CEP

As new digitalized products and services are offered in the business-to business and business-to-consumer markets, companies have an opportunity to transform their customer interactions by taking advantage of real-time data analysis. Businesses offering digitalized products, such as OTT streaming video, have been pursuing Complex Event Processing (CEP) systems to help them create a better experience for customers through enhanced personalization. This helps to increase wallet share and reduce customer churn.

What Is Complex Event Processing?

Complex Event Processing—sometimes also referred to as “streaming analytics”—gathers and analyzes data from many sources throughout the enterprise, in order to make real-time decisions. According to Stanford’s CEP expert, David Luckham, “an event is an object that represents or records an activity that happens.” Examples of individual transactional events could include issuing a purchase order, placing an online order, receiving a confirmation email, and later receiving a shipping notice and a bill.

CEP processes billions of transactions per second. As implied by the word “complex”, CEP systems aren’t looking at one event at a time or single events in isolation. Instead, these systems identify complex patterns in the event cloud using real-time analytics, rate their significance and make decisions based on a rules-based engine, and then trigger other sequences of events. For example, in the financial world, CEP is used for transaction security—a suspicious pattern of purchases will shut down a credit card account until the customer can be reached for verification.

In a digitalized world, businesses need to bring products to market quickly and have the ability to monetize data into valuable opportunities through real-time analytics. CEP helps businesses automate very complex processes, so that real-time interactions with customer-facing systems can be automated, yet highly intelligent. This is particularly critical for the success of companies that provide cloud solutions, digital entertainment and media, communications services, and Internet of Things (IoT) products.

Why Is CEP Important?

According to Research and Markets, the global CEP market is poised for phenomenal growth—“from $1.41 Billion in 2015 to $5.12 Billion in 2020, at a CAGR of 29.41% during the period 2015 to 2020.” CEP enables businesses to add many layers of personalization into the customer experience. Based on real-time analytics of the event cloud, CEP can trigger decisions about which offers a customer is most likely to accept, when to present those offers, and through what channel.
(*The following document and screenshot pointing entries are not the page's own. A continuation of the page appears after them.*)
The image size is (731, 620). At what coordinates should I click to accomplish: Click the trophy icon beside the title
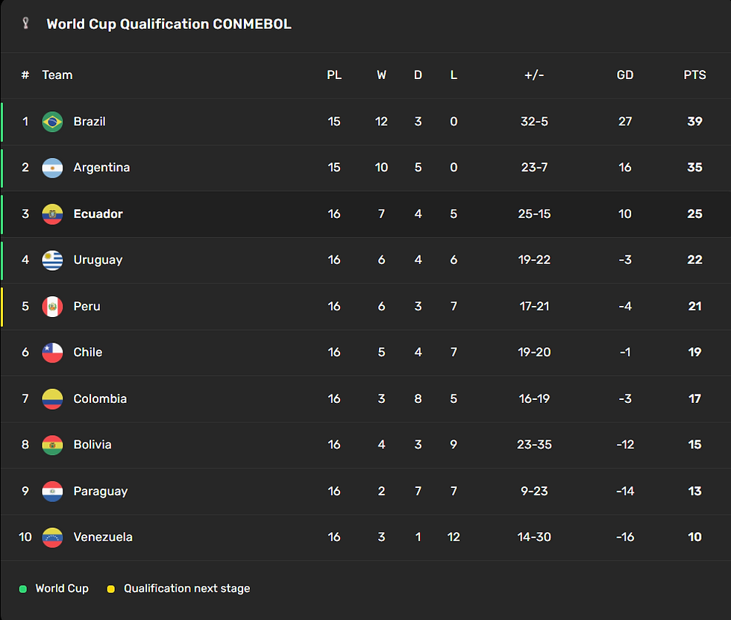pyautogui.click(x=25, y=23)
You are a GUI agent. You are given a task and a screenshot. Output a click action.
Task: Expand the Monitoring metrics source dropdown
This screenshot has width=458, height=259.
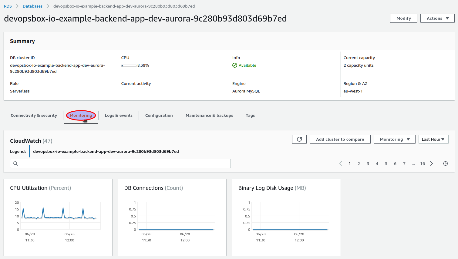click(x=394, y=139)
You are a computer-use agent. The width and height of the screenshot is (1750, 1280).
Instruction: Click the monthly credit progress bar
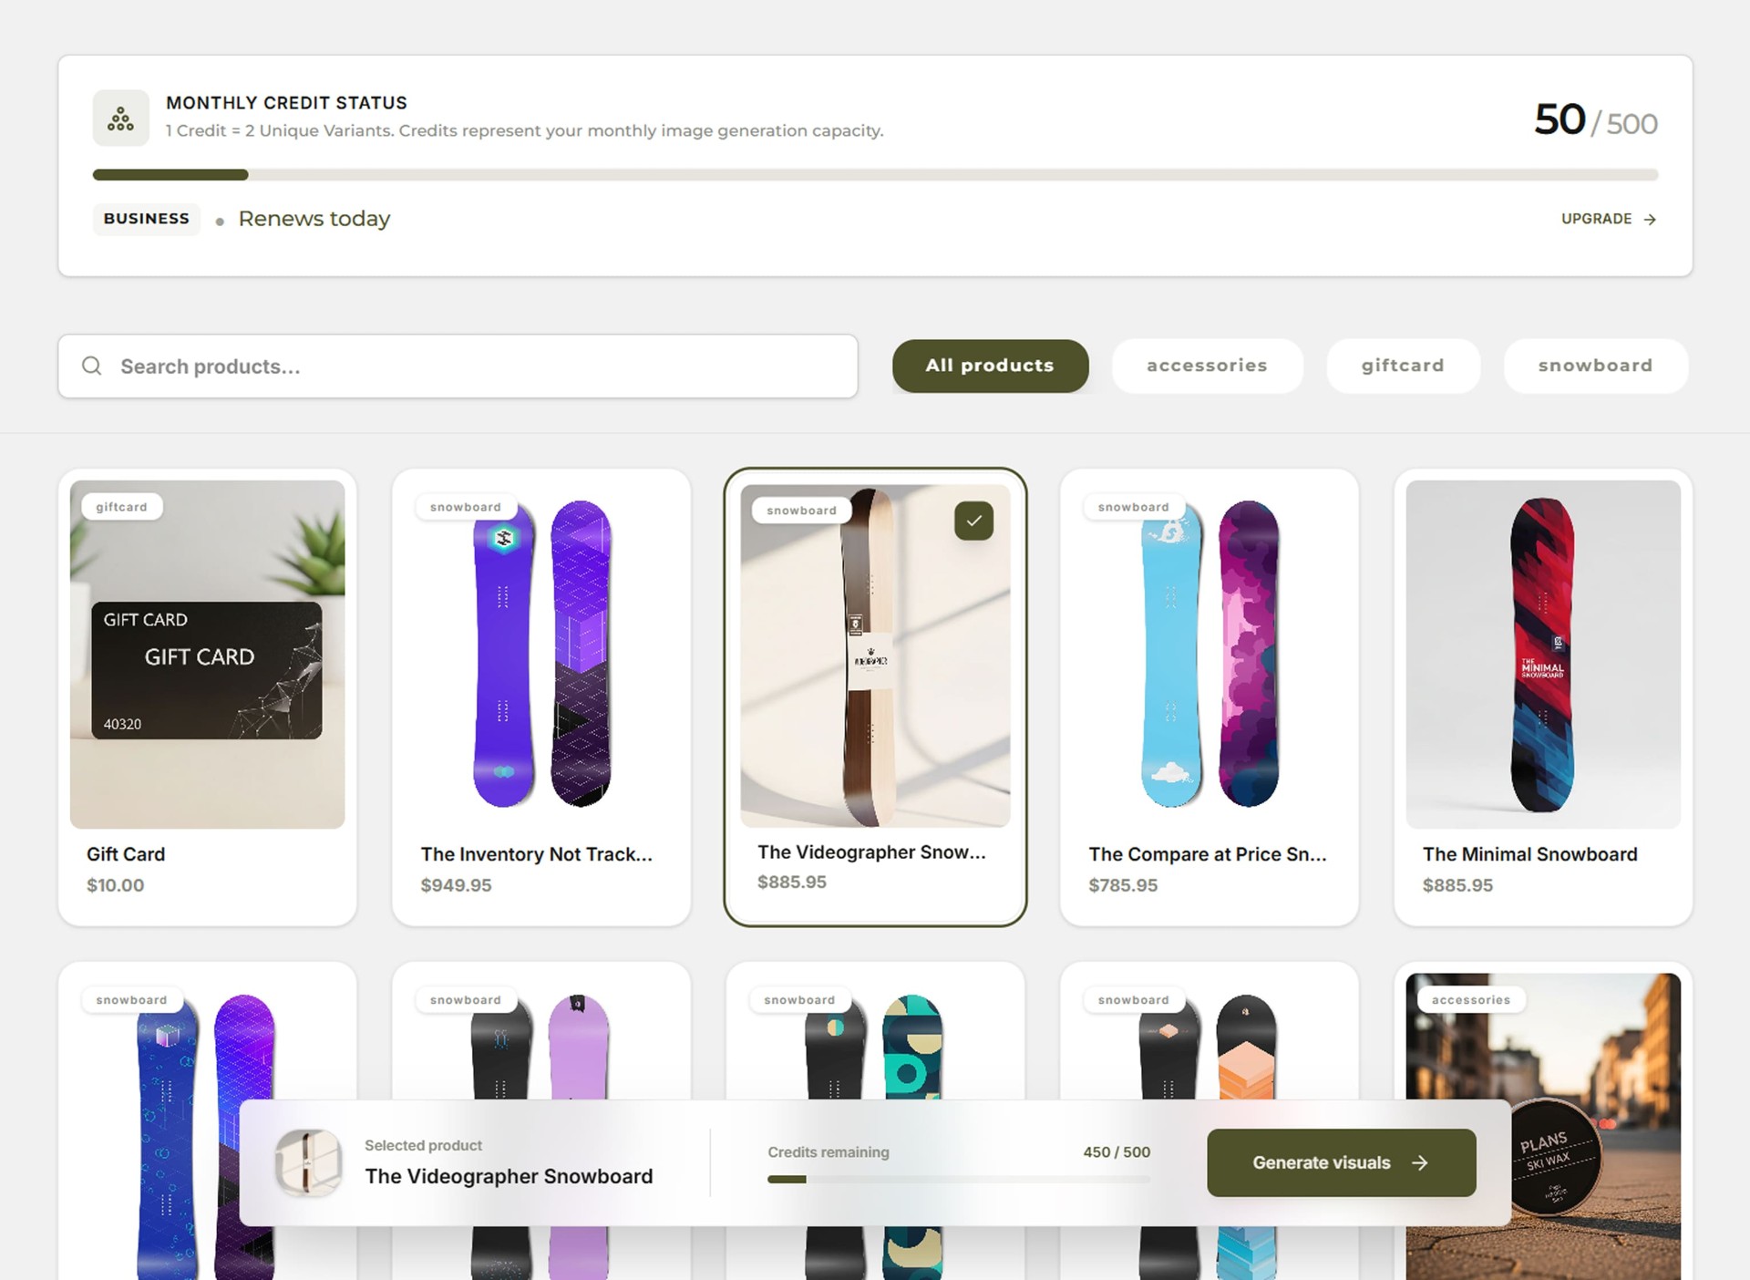coord(875,174)
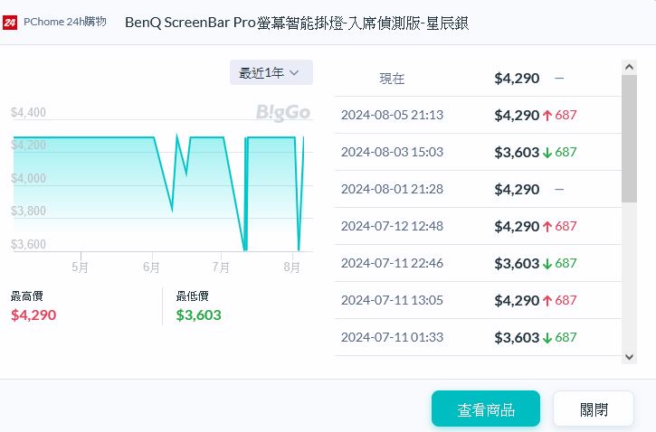
Task: Click the 最高價 $4,290 value
Action: pyautogui.click(x=33, y=315)
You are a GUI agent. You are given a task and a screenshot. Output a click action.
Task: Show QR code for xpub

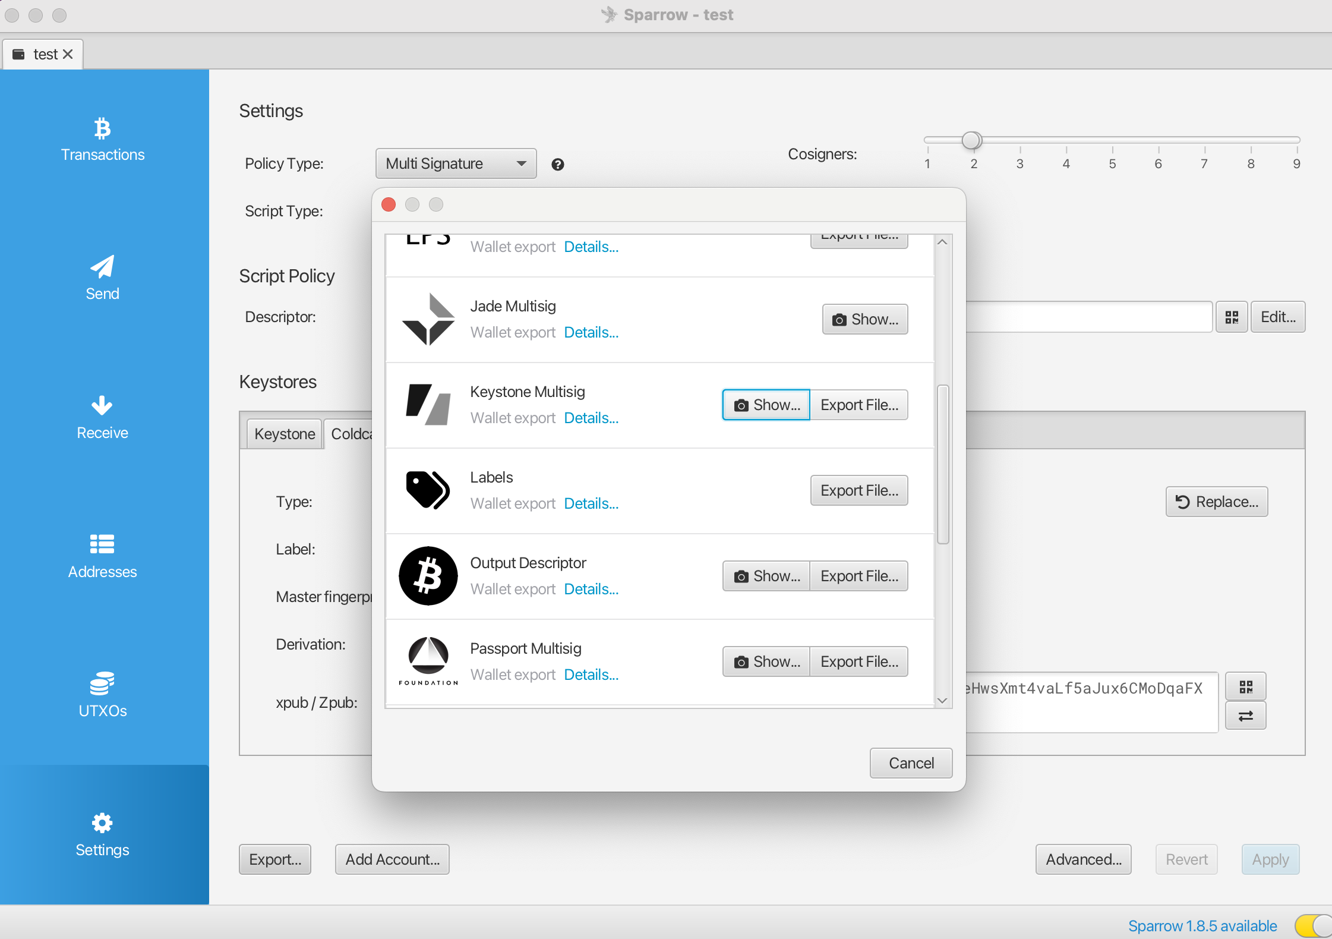click(1245, 688)
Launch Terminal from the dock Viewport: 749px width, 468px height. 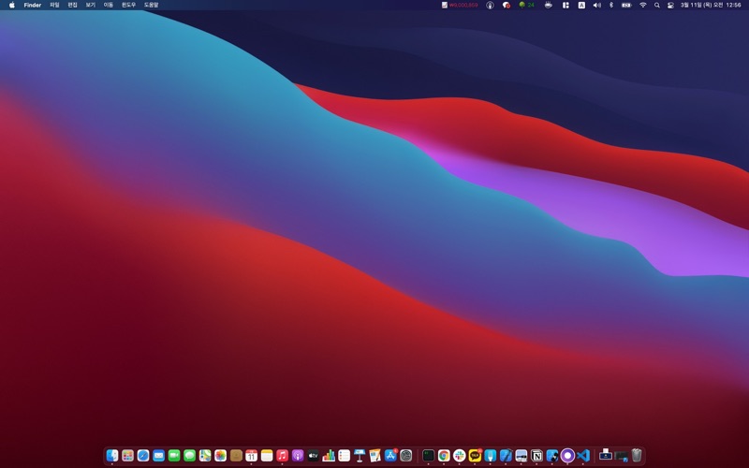pos(428,455)
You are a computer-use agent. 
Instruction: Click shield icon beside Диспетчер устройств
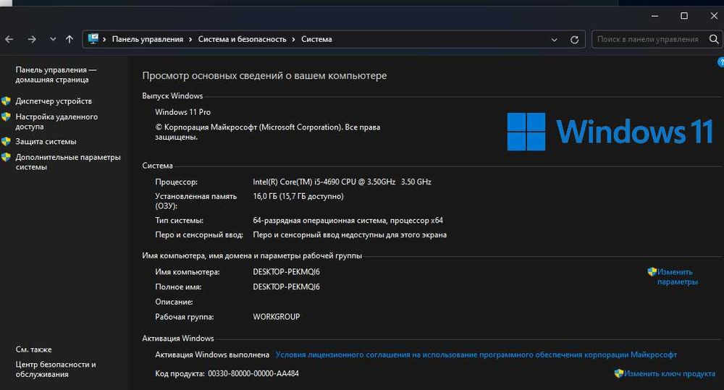coord(7,101)
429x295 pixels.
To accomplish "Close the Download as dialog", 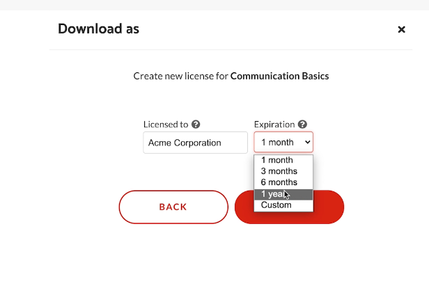I will point(401,29).
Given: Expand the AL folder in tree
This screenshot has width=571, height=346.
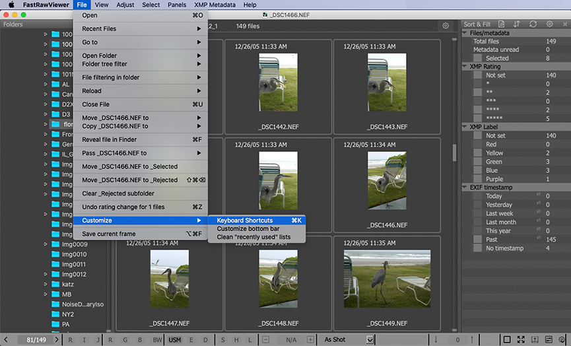Looking at the screenshot, I should pyautogui.click(x=46, y=85).
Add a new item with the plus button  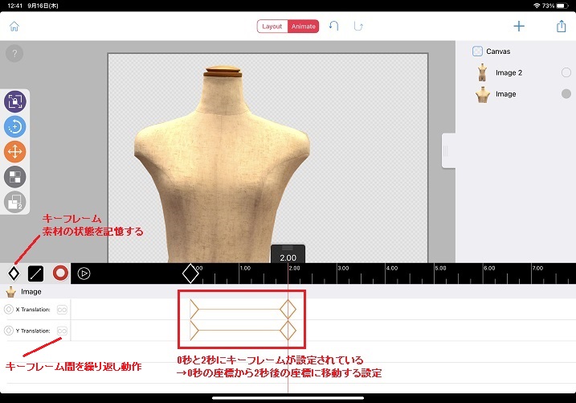pyautogui.click(x=519, y=26)
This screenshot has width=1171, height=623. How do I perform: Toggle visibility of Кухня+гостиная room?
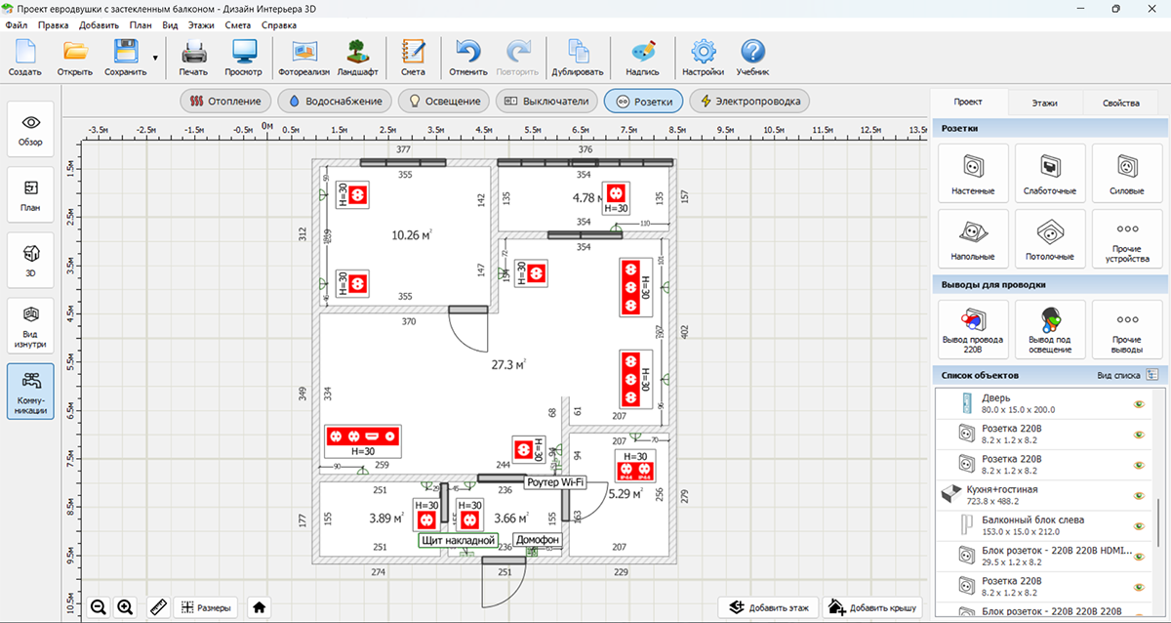1138,493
Let’s take an example based on a streaming OTT digital service. Based on past usage data as well as dynamic customer profiles, CEP can determine that a customer who is a teacher and has children at home will purchase more pay-per-view movies through their streaming service during spring break, when school is out. This could create an opportunity to offer a new product—perhaps an all-you-can-stream pass for the week, or a discount if the customer purchases more than five movies that week. In a b-2-b scenario, it might involve asking business customers if they need to bump up data plans to during March Madness to provide additional bandwidth for users sneaking a peek at the game.

CEP also helps enable companies deploy digital freemiums to allow customers to try before they buy. From apps that work with IoT enabled products, to streaming digital services, CEP powers the ability to give customers a limited-functionality version of a product or service, and then instantly switch them to the full-featured product upon customer request.

This ability to deeply personalize the customer experience earns customer respect and reduces customer churn. The customer experience evokes the feeling that the provider “just knows” exactly what the customer needs and wants—and when they want it. It’s powerful stuff for building long term, profitable customer relationships.

How Does a Revenue Management Platform Add to the Value of CEP?

Revenue and subscription management—including the ability to process complex, usage-based billing scenarios—is a critical adjunct to CEP. As the CEP system interacts with the customer and makes real-time ratings and decisions about offers, an integrated revenue management platform, such as TRACT, is needed to maximize both revenue and operational efficiency.

Through its rich API and webhook library, TRACT can integrate with CEP systems to provision digital products, subscriptions, and usage-based offerings. The action framework in TRACT can trigger monetizable events, based on webhooks called from the CEP system. This enables businesses with integrated CEP and agile monetization platforms to leverage usage data to find additional cross-sell and up-sell opportunities, optimizing the match between customer needs and service offerings which helps to reduce customer churn.

Using the example of freemium offers, CEP would rate real-time customer interactions to make decisions about the best upsell offers to present. As the customer accepted an offer, TRACT would monetize the event by provisioning the desired subscription or feature package and billing the customer for the correct amount of usage. In this way, TRACT and CEP can achieve more together, in terms of personalization and monetizing opportunity, than either platform would accomplish on its own.

Every one of the monetizable events triggered is based on real-time analytics. These processes are fully automated, with the API integration completely eliminating the need for swivel chair data entry. Businesses can add best-of-breed adjunct billing to CEP and incorporate them into the IT stack. Used together, CEP and agile monetization automation powers intelligent, real-time customer interaction that maximizes efficiency and profitability while enhancing customer service.